Collected data entries
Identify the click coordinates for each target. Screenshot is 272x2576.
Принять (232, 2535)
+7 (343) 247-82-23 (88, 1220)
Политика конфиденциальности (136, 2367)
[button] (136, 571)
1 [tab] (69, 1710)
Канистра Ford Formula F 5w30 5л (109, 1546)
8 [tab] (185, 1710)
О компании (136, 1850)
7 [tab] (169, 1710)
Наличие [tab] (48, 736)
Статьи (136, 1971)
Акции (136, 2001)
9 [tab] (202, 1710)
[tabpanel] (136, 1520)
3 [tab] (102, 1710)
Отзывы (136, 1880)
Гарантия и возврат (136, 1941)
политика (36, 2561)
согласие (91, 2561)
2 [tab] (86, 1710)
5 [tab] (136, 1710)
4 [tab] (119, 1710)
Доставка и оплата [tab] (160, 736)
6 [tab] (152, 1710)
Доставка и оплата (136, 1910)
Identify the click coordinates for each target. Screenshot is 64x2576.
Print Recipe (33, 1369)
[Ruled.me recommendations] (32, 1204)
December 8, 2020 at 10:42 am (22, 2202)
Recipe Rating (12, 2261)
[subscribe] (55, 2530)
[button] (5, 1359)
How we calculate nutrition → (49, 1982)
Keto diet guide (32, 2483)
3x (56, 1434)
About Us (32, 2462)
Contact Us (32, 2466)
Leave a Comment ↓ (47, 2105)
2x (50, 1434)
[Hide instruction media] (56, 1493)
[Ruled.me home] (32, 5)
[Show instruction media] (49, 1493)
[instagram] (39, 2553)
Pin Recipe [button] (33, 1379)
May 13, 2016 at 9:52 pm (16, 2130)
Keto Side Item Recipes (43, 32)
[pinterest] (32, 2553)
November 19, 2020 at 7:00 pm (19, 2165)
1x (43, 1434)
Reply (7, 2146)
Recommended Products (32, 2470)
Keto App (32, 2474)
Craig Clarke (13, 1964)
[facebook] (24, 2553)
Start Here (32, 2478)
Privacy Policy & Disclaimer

■ Try it: Each line of the data above containing the string "media" is to be copied.

■ Answer to this problem:
[Hide instruction media] (56, 1493)
[Show instruction media] (49, 1493)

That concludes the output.